The position of Sunday school superintendent is important because the person in this role sets the tone and direction for the church’s program. The Sunday school superintendent also provides the vision, the leadership and the organization so that the program functions in the most effective manner possible. There are many ways the Sunday school superintendent can implement innovative approaches and facilitate the program so that it grows and improves its services to the church and the community.
For a newly elected Sunday school superintendent, getting to know the various classes in the Sunday school program, from the preschool class to the senior adult class, is important. A good way to do this is to plan a rotation of attending each class for at least one Sunday. This will enable you to meet the students, get to know the teachers and become familiar with curriculum that is used in the Sunday school program.
One of the duties of the Sunday school superintendent at most churches is to record and increase attendance in the program. A great way to do this, especially for children, is to provide a goal with rewards. If your Sunday school meets in the sanctuary before dismissing to classes, consider creating some type of graphic to show the goal. Mark each Sunday how many people attended. Promise a reward, such as a pizza party, if attendance hits a certain goal. Record individual attendance as well, and reward those who attend every Sunday with monthly or quarterly recognition, given in the sanctuary before all Sunday school attendees.
One way to get people in your Sunday school excited about the program, which will build attendance, is to get them involved in a project they care about. Talk to Sunday school staff, the pastor and other leaders in your church. Is there a mission project on which your Sunday school could focus? Is there a community need your Sunday school could meet? The project should be one that the very youngest of your students can understand and the most mature will care about. One idea is to choose a child in need to sponsor. Younger classes can do a penny drive to buy items for the child. Your senior ladies class might enjoy making a quilt or winter clothing to give to the child.
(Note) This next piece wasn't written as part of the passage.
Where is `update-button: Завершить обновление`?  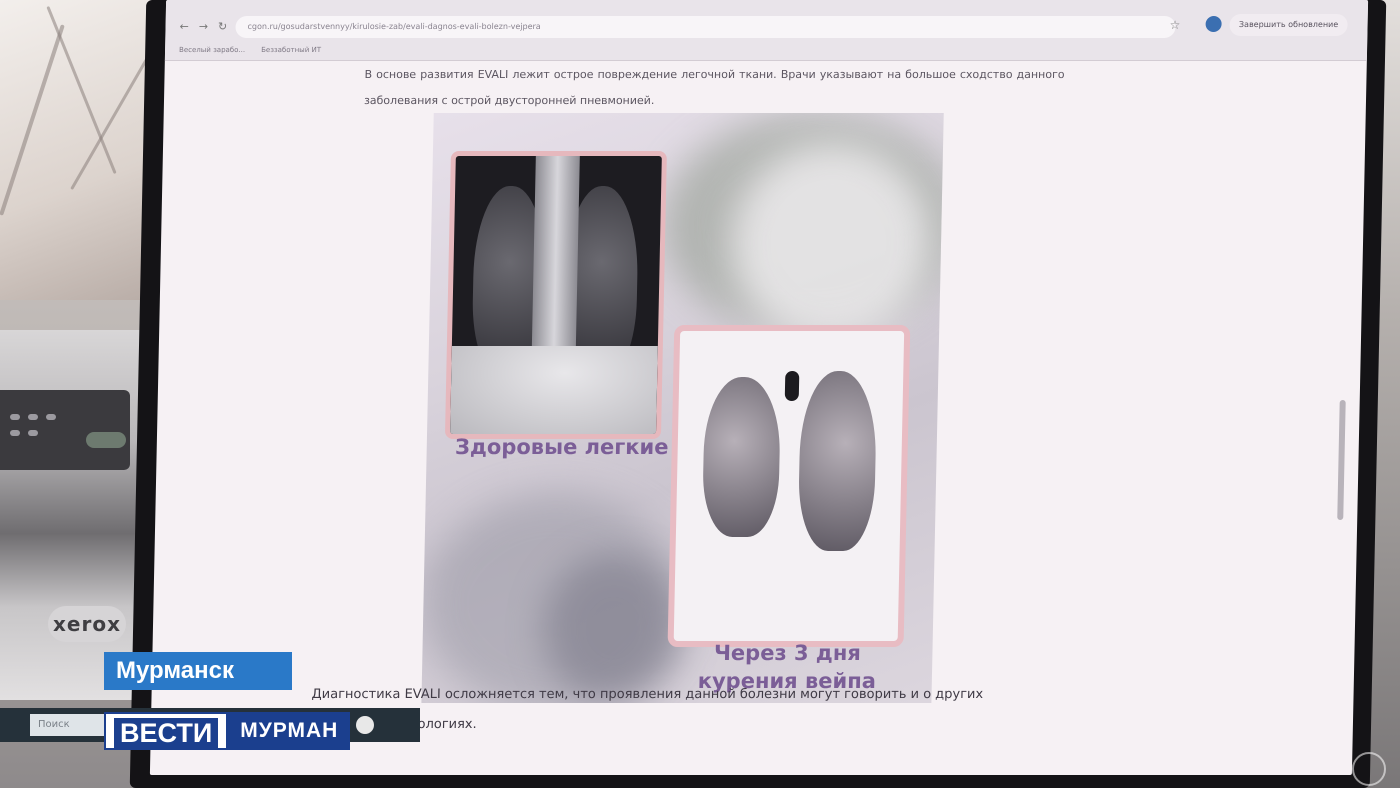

Planning activities that are outside of regular Sunday morning classes will also help the program grow and get those who attend excited about being a part of it. Some activities may be for only certain classes, such as a skating party or pool party for pre-teen and teenage classes, or a trip to a nearby theater for adult and senior classes Other activities, such as a picnic or potluck, could include those of all ages who are in your program. Outside of social events, other activities might tie into the projects that your Sunday school program undertakes. For example, students might take on picking up litter at a local park as a project. Once the work is done, a cookout for all who worked could be an activity to build relationships within the program.